第158話 27.秘密の共有

 夕方になり、月を観察する。


 風の強い日で、雲一つ無く、月がはっきり見える。


「今日はまちがいなくシングルムーンだな。」


 ドミニクさんが声をかけてくれた。


 以前シングルムーンの日に、人間から猫になる瞬間を見られてしまった。


「まだ姿が変わることはベルギウスに言ってないのか。」


「言ってないのです…。


 ベルギウスは夜はぐっすり眠ってしまうので、たぶん大丈夫かとは思っているのですが…。」


 秘密がばれてしまった一方で、分かってくれる人がいるのは、とても心強い。


 私たちはいつもと同じように結界石を地面に置き、焚き火の準備を始めた。


●●●


 今夜は風が強い。


 野営の場所は、風があたらないような崖の麓を選んだ。


 なので、焚き火も消えることなく、私たちを温めてくれている。


 壮太君はぐっすり眠っている。


 私の体は変化し始めた。


 うっ、うぅっ、く…。


「…2回目だけどすごく不思議だな…猫から人に代わる姿は…」


「はぁ、はぁ、痛くはないんですけど、結構苦しんですよ。」


 こんな事もあろうかと、大き目のマントを着てきたの。


 前回、旅の途中で猫から人間に戻った時は、森の中で素っ裸になってしまい、人に見られて精神的な苦痛を味わった。

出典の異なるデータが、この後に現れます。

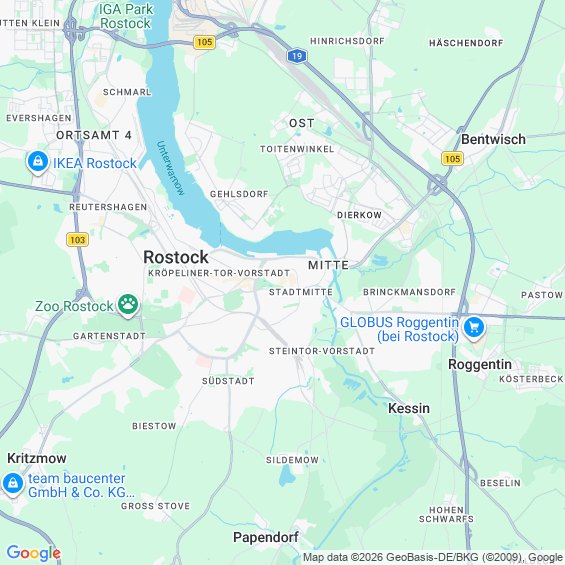565x565 pixels.
Task: Select the Toitenwinkel district label
Action: point(297,149)
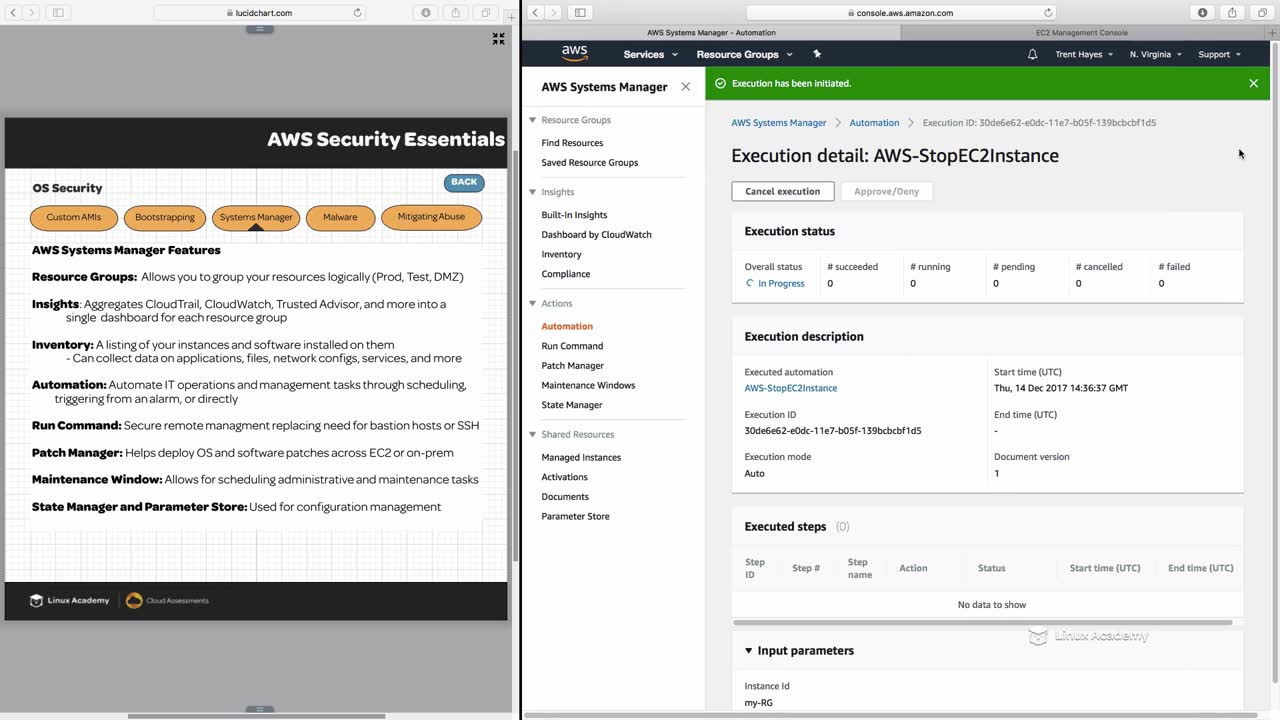Open the AWS-StopEC2Instance automation link

(790, 388)
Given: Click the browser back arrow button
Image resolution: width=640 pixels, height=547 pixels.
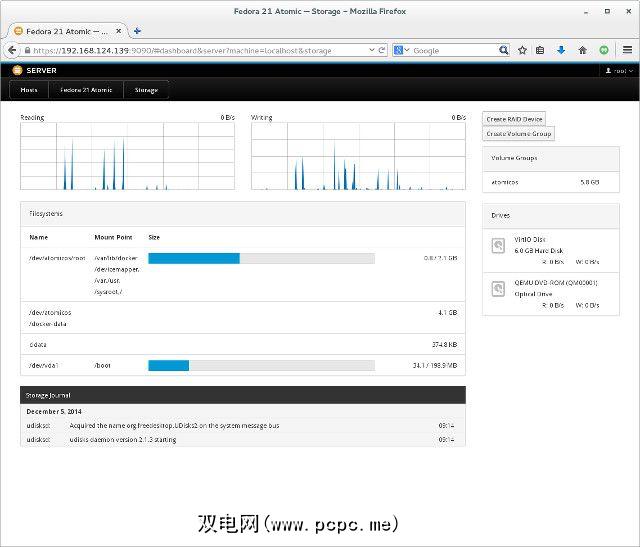Looking at the screenshot, I should (x=12, y=50).
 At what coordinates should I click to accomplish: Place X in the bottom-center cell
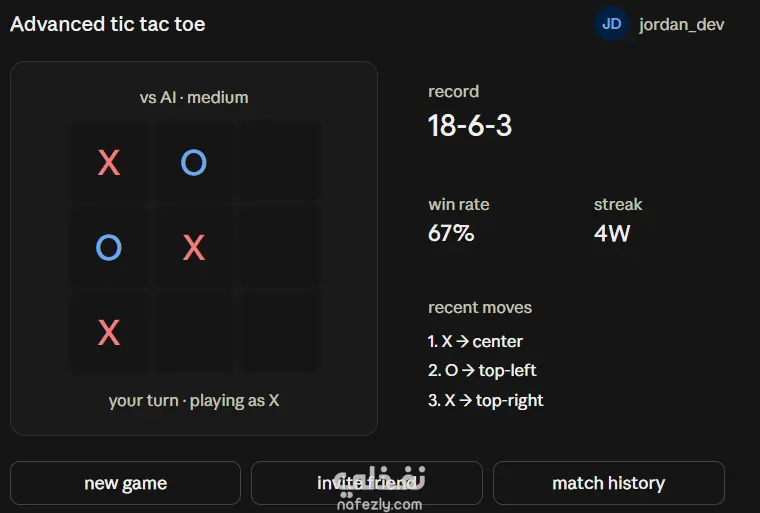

 18歳の女の子が、人前で裸をさらすなんて、ありえないでしょ?!


 マントはとってもとてもとっても大事。


 これなら人間になってもドミニクさんに裸を見られる事は無い。


 ドミニクさんはクルっとまるまって横になった。


 人間の姿で、土の上で横になると体が痛くなるけど、ドミニクさんにくっついて寝たとき、とても寝心地がよくて暖かかったのを思い出した。

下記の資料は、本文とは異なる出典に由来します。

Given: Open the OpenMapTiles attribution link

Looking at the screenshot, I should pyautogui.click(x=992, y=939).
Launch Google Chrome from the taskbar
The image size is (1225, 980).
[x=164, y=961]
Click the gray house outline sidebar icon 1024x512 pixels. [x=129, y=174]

「くるか?そのマントと俺の尻尾で隠せば、万が一ベルギウスが起きてもばれないだろう。」


 それもそうだと思うので、遠慮なく、ドミニクさんの胸の中で眠らせてもらう事にする。


「猫の姿の君はとても愛らしいが、人間の姿の君はとても美しい。」


「そう言ってくれるのはドミニクさんだけです。でも、嬉しい…。」


 ドミニクさんのモフモフ尻尾が暖かくて、いっぱい歩いて疲れていたから、あっという間に眠りについた。


◆◆◆


 ドミニクさんが動いたので、目が覚める。


 寝返りかな。


 自分の手を見ると、肉球ではなく毛のない手だった。


 私の姿はまだ人間のままだった。


 ドミニクさんの顔をみると、歯をむき出しにして怖い顔をしている。


 どうしたんだろう。


 視線の先をみると、雷獣が結界の近くまで来ていた。


 結界があるので、モンスターには私たちの姿も見えないし、匂いすらも分からないはず。

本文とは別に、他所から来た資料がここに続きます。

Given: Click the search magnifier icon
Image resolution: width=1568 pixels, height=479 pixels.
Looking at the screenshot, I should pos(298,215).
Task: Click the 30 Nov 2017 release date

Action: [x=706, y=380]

 偶然、モンスターが近くに来てしまう事は今までに何回かあったけど、そのまま何もしなければ、自然と去っていく。


 さすがに近いと少しドキドキするけど、やっぱりちょっと息をのんで潜んでしまう。




 風もまだ収まっておらず、強い風が吹いているようで、少し離れた木は大きく揺れている。


 コロ、コロコロコロ…


 崖の上の方にあった小石が、風で押されて上からからころがってきた。


 その石が…結界石にあたって…倒れてしまった!!!!



 結界が崩れた!!!



 モンスター雷獣にエンカウントした!!!!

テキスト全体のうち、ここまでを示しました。